“Bisogna attraversare l’acqua con la candela accesa” (Nostalghia, 1984)
Tanto tempo, tanta vita ci vogliono
per iniziare a capire Nostalghia di
Tarkovsky.
La traversata dell’acqua è
possibile solo mentre la vasca viene pulita, quando i relitti del fondale sono
portati alla luce e rimossi. Una volta portata la fiamma sull’altra
sponda, il nostro compito è finito.
L’acqua “calda e fumante” può
essere la vita su questo pianeta; la candela che non si deve spegnere, l’anima; il passaggio del fuoco sull'acqua, l'incarnazione in un ambiente ostile che potrebbe ghermirci in un attimo. Pulire la vasca vuol dire allora diventare consapevoli di noi stessi e dei nostri fantasmi (i
rifiuti), mentre la morte del protagonista simboleggia il compimento del nostro ruolo.

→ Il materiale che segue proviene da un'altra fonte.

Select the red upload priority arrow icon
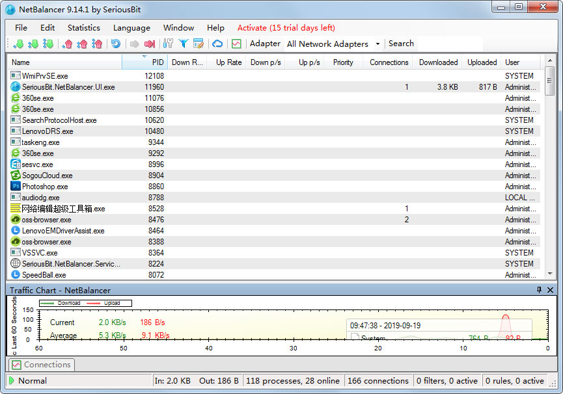68,44
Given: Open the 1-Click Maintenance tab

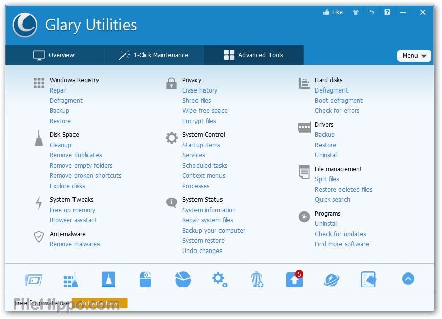Looking at the screenshot, I should pyautogui.click(x=154, y=55).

Come le migliori esperienze della vita
(l’amore, la creatività, la presenza, la meditazione – ma sono poi diverse?),
la visione di film del genere dovrebbe avvenire in compagnia, essere un’emozione
condivisa.
Le lunghe scene in cui non accade
niente chiamano alla contemplazione, e la contemplazione è uno stato d’animo
che più è condiviso, più si approfondisce.

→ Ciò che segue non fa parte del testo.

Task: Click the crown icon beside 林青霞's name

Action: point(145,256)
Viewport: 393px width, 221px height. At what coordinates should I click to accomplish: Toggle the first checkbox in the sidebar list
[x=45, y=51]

Tarkovsky negava che nei suoi film
vi fossero simboli e metafore: non è vero, ma proviamo a essere felici come
voleva lui. Lasciamo che all’orizzonte baluginino significati di cui non
saremo mai certi, vediamo le cose come se ci apparissero per la
prima volta e scorgiamo negli eventi altrettante occasioni per nutrire il
nostro sguardo emozionato.
Accontentiamoci di guardare. Alla fine,
la TV o il cinema hanno questo di buono: che sono dei quadrati che focalizzano
l’attenzione, e l'attenzione concentrata (non affascinata) può essere un primo passo verso uno stato più elevato.
"È il tempo che dedichi alla tua rosa che la rende così preziosa." (Il Piccolo Principe)
Nostalghia è un supporto per la contemplazione attiva, un luogo d’incontro tra il mondo e l'anima: tanto ci basta per dare un senso elevato al film.